═════ Entries shown

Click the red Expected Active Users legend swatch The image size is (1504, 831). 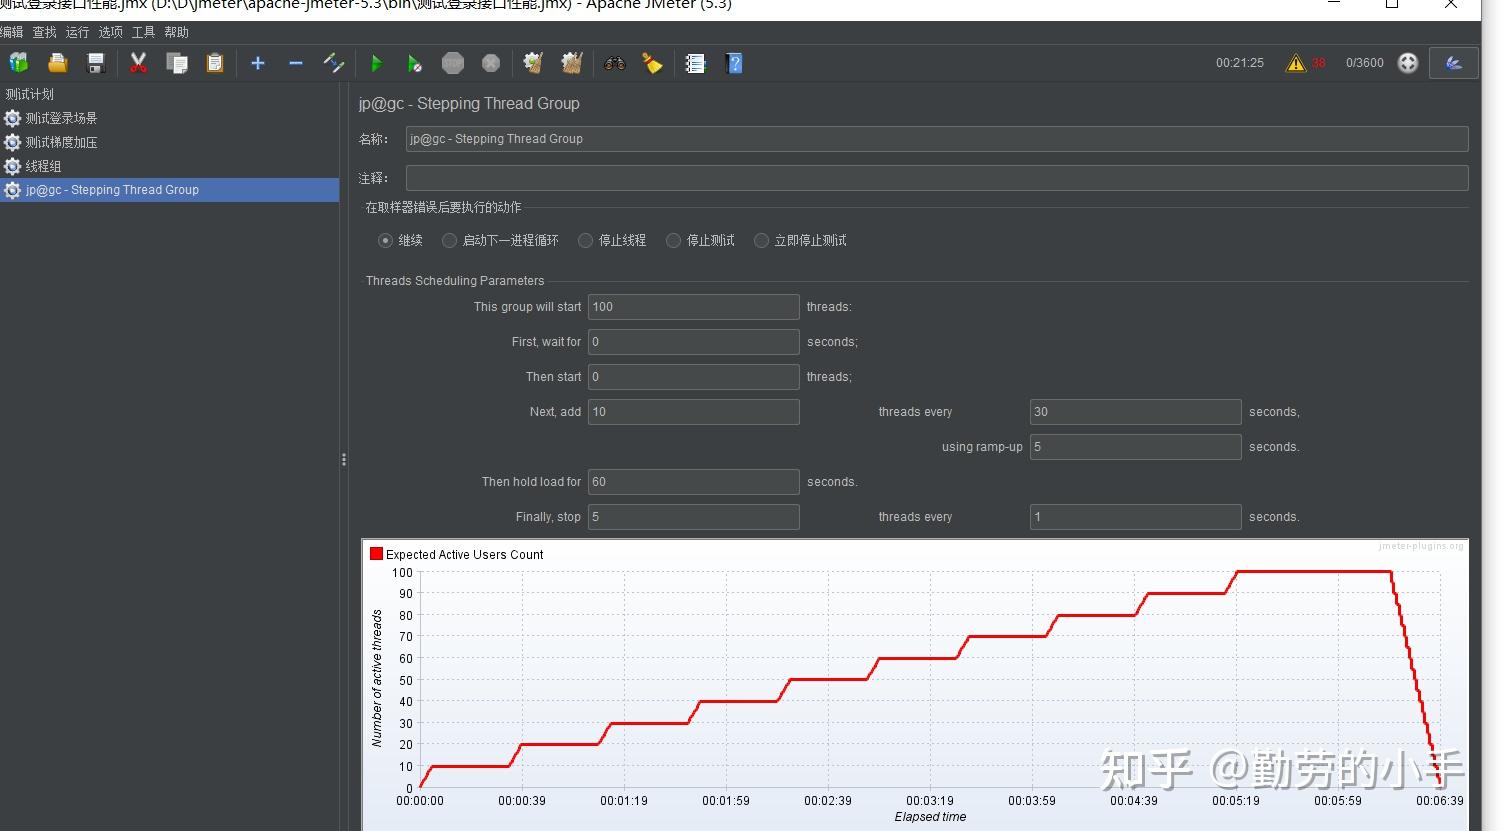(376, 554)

══════════
═════ Entries shown

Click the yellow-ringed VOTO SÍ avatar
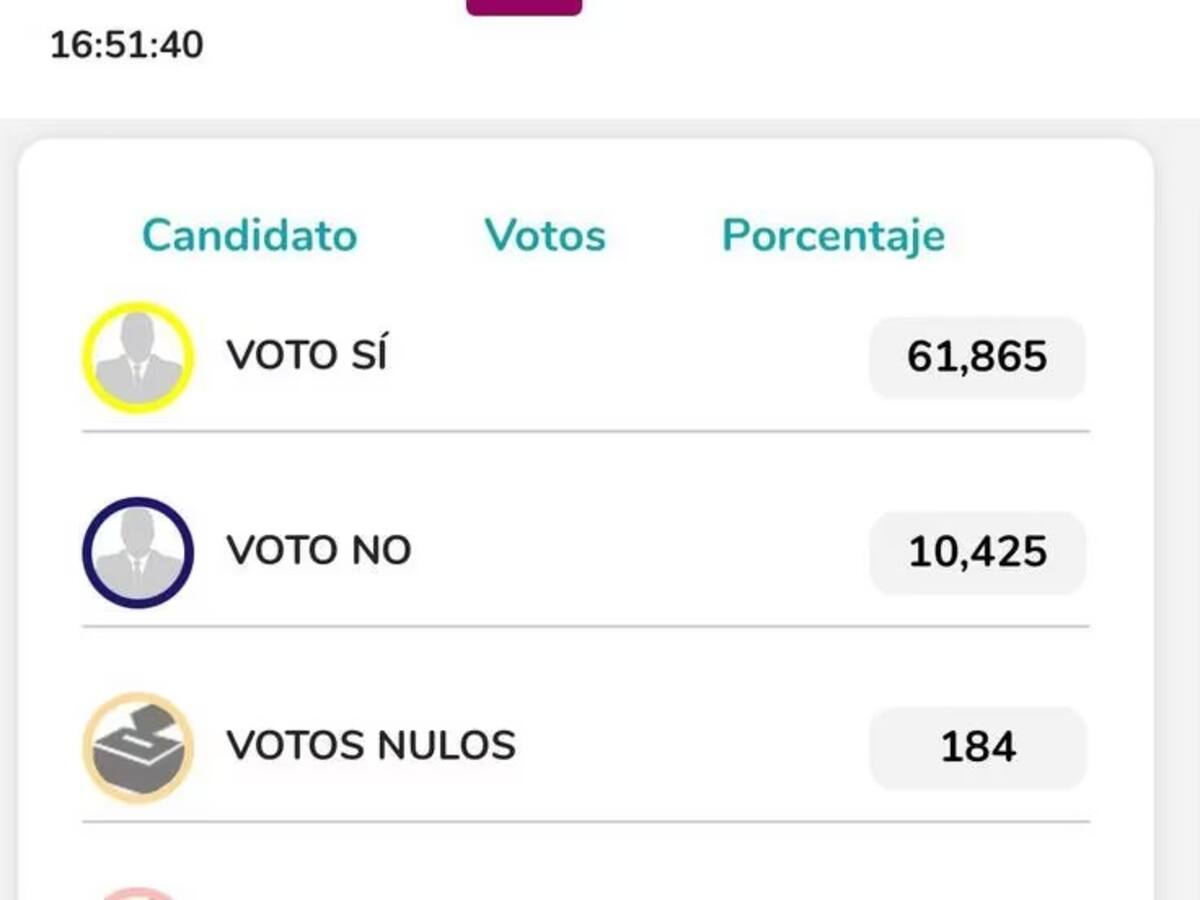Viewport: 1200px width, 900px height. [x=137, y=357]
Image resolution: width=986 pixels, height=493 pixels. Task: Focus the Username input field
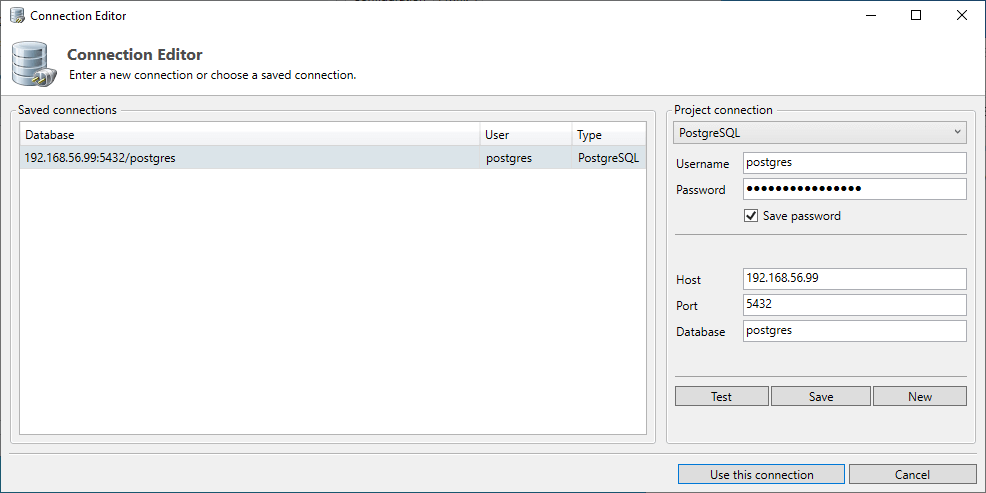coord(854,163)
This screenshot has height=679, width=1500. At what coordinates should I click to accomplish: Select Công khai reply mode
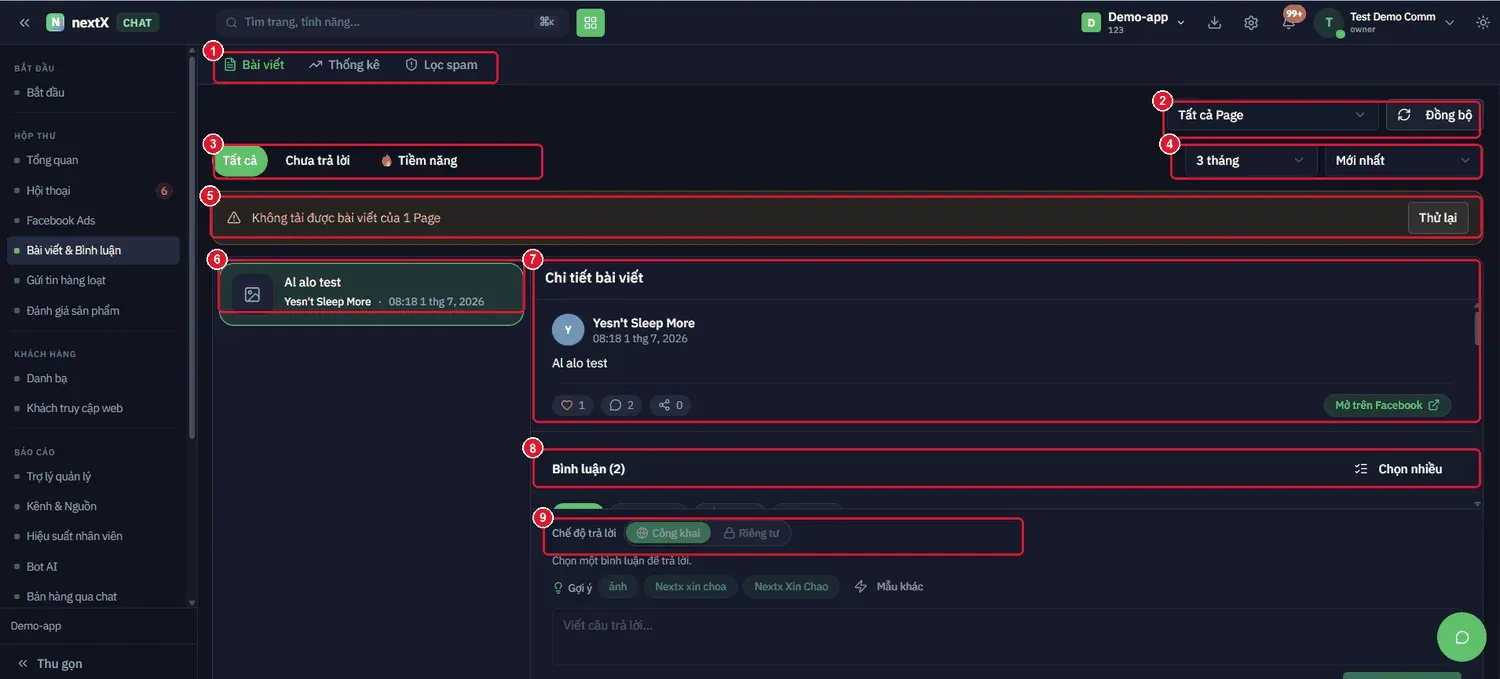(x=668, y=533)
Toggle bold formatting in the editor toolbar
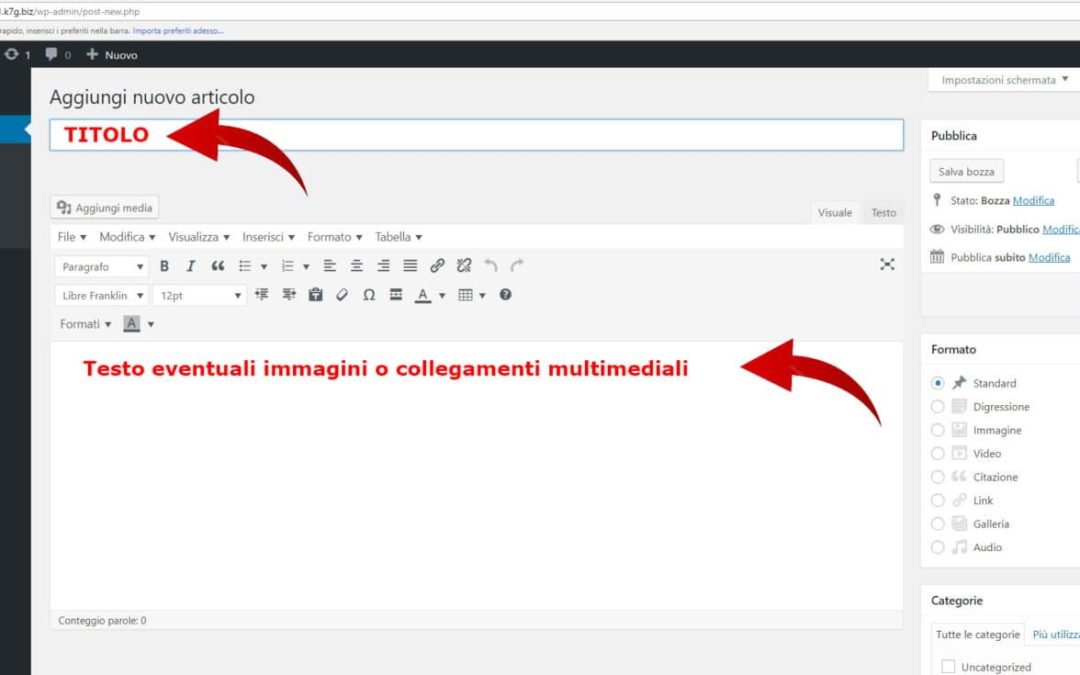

══════════
═════ Entries shown

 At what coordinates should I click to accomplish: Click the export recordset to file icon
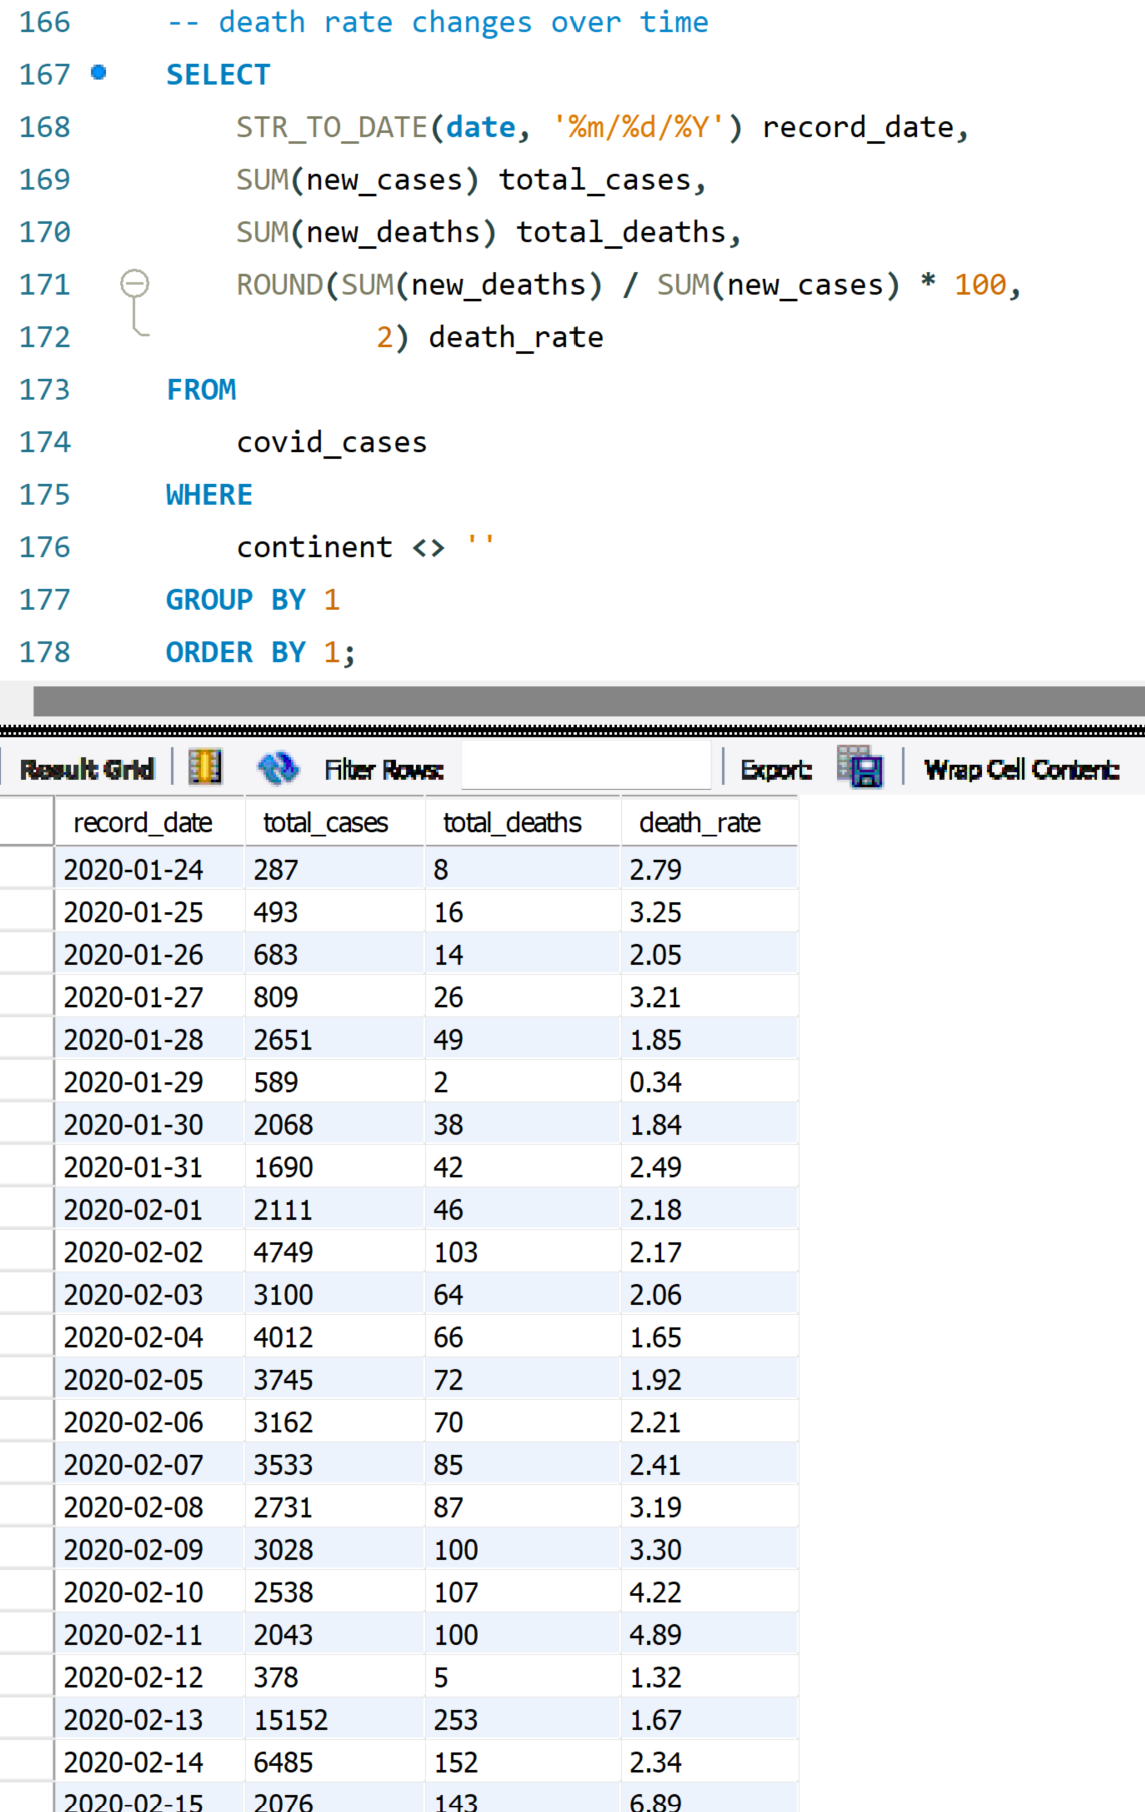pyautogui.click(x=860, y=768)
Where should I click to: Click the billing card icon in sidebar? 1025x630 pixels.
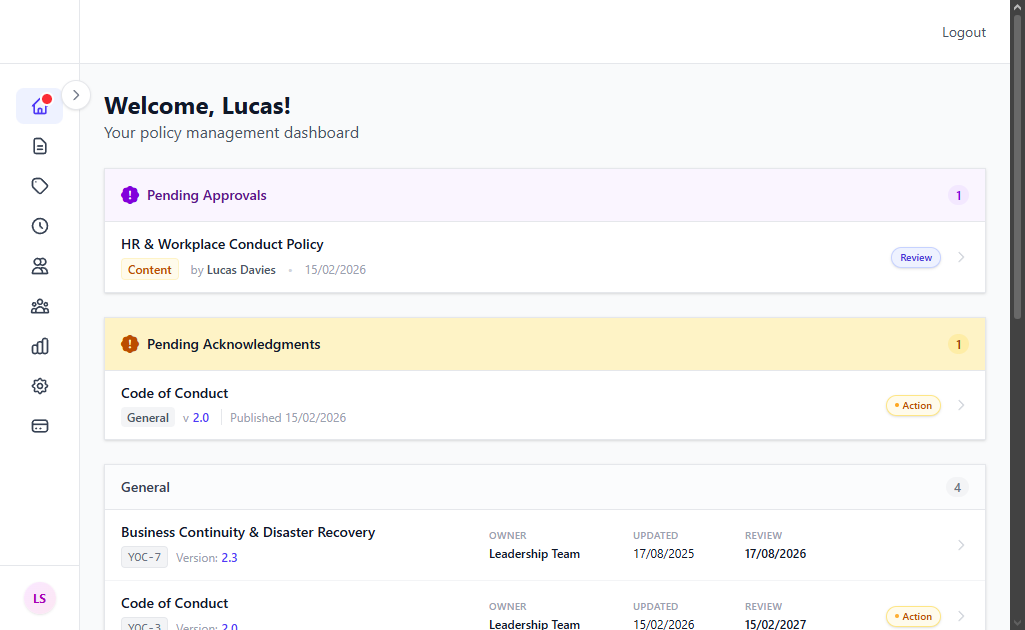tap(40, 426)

══════════

Work instructions :: Would you print exactly the lines in the listing above, from the line bearing "Image resolution: width=986" through the line bearing "Toggle bold formatting in the editor toolbar", leaving out all pictures?

Solution for this exercise ::
Image resolution: width=986 pixels, height=493 pixels. Task: Focus the Username input field
coord(854,163)
This screenshot has height=679, width=1500. At what coordinates should I click to accomplish: Select Công khai reply mode
(x=668, y=533)
Toggle bold formatting in the editor toolbar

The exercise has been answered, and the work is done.